Rialto Bioenergy Facility LLC, an entity developed and majority-owned by Anaergia, filed for Chapter 11 bankruptcy in the Southern District of California on Thursday, seeking to buy more time for a facility that executives have acknowledged is struggling to bring in feedstock.
The Ontario-based organics recycling and biogas company said in a press release that it plans to continue operating the facility during the restructuring process. RBF was touted as the largest food waste diversion and energy recovery facility in North America when it opened in 2020, and can process up to 700 tons of food waste and 300 tons of biosolids per day.
But the facility has been slow to ramp up operations. Executives say that's largely due to Los Angeles delaying enforcement of its SB 1383-compliant organics collection measures due to pandemic-related challenges.
"RBF is strongly supported by the State of California and is critical to the success of SB 1383," Chief Operating Officer Yaniv Scherson said in a statement. "We are confident that these actions will help protect the value of RBF and allow it to emerge as a stronger company.”
Los Angeles Sanitation & Environment declined to comment on the RBF bankruptcy or the owners’ frustration about delays.
In its statement, Anaergia acknowledged that the facility "has been unable to produce sufficient revenue to cover its costs and debt service." Chapter 11 bankruptcy would give Anaergia extra time to pay its debts.
It would also give Anaergia temporary relief from providing additional loans or equity to the facility, positively impacting its cash flow at a time when the company has had to overhaul its development strategy.
During Anaergia's Q1 earnings call on May 12, CEO Andrew Benedek said “we can't do business as usual” and noted changes ahead. The company announced a new capital-light strategy in which it would cease developing facilities without an equity partner and instead derive revenues from development and operations of organics recycling facilities.
The bankruptcy filing is not expected to materially change Anaergia’s earnings guidance for this year, according to Thursday’s release.

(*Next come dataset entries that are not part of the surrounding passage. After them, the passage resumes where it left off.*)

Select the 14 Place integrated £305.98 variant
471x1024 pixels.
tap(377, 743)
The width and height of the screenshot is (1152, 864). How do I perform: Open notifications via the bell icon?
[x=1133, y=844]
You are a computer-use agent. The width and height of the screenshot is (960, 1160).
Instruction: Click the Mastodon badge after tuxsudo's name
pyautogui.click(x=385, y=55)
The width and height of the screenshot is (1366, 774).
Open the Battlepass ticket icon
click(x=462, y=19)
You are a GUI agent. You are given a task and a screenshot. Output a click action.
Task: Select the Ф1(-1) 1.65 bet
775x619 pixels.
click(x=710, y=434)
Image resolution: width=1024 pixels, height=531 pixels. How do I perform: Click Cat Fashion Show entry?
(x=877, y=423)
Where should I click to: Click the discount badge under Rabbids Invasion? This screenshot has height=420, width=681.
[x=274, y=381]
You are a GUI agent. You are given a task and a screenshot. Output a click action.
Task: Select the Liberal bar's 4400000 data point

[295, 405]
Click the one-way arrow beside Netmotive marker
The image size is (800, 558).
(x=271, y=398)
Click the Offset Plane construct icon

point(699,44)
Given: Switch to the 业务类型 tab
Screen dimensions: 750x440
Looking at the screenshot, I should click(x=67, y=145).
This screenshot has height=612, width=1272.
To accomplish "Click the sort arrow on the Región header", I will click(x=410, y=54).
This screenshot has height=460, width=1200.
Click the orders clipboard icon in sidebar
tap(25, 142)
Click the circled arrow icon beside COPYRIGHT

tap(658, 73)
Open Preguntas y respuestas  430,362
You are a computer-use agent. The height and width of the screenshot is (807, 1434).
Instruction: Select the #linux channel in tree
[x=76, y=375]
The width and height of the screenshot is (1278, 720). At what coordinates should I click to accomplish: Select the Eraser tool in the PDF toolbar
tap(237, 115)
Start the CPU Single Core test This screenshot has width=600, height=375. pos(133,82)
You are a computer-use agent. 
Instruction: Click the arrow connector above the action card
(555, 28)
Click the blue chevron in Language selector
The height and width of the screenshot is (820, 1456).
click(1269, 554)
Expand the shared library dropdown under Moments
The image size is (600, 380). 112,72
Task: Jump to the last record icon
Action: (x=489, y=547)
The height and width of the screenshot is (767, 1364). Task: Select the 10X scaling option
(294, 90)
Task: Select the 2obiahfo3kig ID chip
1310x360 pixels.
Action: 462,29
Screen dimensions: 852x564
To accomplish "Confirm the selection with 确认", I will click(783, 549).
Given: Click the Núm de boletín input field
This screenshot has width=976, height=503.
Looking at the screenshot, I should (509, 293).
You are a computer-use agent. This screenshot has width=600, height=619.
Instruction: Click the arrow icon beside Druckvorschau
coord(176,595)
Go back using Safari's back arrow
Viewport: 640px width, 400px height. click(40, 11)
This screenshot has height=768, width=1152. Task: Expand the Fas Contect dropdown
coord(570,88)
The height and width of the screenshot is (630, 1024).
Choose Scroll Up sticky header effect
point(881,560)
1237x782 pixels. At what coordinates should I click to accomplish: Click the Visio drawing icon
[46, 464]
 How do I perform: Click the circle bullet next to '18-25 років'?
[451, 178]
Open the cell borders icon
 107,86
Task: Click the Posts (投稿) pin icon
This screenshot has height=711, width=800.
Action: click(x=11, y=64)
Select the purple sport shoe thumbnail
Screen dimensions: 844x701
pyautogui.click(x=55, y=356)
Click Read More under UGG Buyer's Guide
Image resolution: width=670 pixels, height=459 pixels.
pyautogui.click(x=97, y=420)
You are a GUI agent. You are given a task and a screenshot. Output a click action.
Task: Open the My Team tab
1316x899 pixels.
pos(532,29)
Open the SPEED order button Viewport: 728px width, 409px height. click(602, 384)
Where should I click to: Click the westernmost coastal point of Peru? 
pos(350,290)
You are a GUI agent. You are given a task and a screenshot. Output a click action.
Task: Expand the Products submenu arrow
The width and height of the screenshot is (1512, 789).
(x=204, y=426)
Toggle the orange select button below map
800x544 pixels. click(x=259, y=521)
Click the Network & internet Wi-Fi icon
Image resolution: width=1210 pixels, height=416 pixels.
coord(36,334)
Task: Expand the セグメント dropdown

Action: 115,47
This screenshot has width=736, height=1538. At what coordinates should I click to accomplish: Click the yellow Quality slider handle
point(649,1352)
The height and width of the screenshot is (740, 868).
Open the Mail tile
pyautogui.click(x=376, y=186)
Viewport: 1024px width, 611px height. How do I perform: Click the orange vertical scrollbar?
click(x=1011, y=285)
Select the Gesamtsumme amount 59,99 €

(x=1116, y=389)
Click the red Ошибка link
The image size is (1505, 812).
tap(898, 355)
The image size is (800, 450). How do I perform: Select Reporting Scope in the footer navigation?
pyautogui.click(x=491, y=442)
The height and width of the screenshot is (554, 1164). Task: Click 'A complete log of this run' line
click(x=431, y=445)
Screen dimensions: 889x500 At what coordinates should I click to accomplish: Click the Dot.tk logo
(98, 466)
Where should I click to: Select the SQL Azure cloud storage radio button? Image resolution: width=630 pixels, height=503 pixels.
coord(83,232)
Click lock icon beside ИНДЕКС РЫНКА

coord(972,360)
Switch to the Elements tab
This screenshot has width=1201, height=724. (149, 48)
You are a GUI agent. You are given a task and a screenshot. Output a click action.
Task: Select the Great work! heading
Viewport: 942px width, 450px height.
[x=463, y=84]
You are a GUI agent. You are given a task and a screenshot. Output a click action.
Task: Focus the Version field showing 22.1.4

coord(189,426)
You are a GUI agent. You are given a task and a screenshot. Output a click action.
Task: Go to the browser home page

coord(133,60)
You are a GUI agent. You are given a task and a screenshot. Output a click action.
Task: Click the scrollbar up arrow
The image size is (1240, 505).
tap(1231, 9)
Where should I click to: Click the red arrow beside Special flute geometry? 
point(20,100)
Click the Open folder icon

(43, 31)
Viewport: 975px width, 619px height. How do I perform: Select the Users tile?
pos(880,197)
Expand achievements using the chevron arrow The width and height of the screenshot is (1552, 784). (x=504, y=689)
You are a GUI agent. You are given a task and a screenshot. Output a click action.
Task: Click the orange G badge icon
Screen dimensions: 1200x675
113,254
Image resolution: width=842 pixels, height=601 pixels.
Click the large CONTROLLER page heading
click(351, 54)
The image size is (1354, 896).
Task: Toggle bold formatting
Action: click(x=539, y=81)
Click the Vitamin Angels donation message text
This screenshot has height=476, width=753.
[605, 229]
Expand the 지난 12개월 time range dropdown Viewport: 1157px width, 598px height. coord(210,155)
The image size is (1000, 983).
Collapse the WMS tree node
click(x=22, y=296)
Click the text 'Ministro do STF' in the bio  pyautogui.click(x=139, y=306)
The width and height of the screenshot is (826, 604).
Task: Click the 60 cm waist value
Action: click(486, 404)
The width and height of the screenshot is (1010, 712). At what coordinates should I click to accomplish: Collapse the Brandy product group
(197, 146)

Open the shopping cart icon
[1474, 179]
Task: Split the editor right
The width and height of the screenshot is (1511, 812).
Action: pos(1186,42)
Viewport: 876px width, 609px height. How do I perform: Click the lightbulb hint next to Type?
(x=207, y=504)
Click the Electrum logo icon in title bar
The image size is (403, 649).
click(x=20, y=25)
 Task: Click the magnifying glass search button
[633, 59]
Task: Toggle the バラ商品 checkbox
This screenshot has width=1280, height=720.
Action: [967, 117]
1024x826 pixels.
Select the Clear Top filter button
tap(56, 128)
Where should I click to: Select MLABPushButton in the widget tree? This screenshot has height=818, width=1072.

RBF's assets and liabilities are both estimated to be in the $100 million to $500 million range, according to the bankrupty filing. RBF owes $667,111.07 to R&S Industrial Field Services, its largest creditor and general contractor. Other private creditors include Denali Water Solutions, to which RBF owes $61,642.36, and WM, to which RBF owes $36,021.27. RBF also owes $309,477.60 to the Santa Ana Watershed Project Authority and $77,365.54 to the City of Rialto, its two largest public creditors.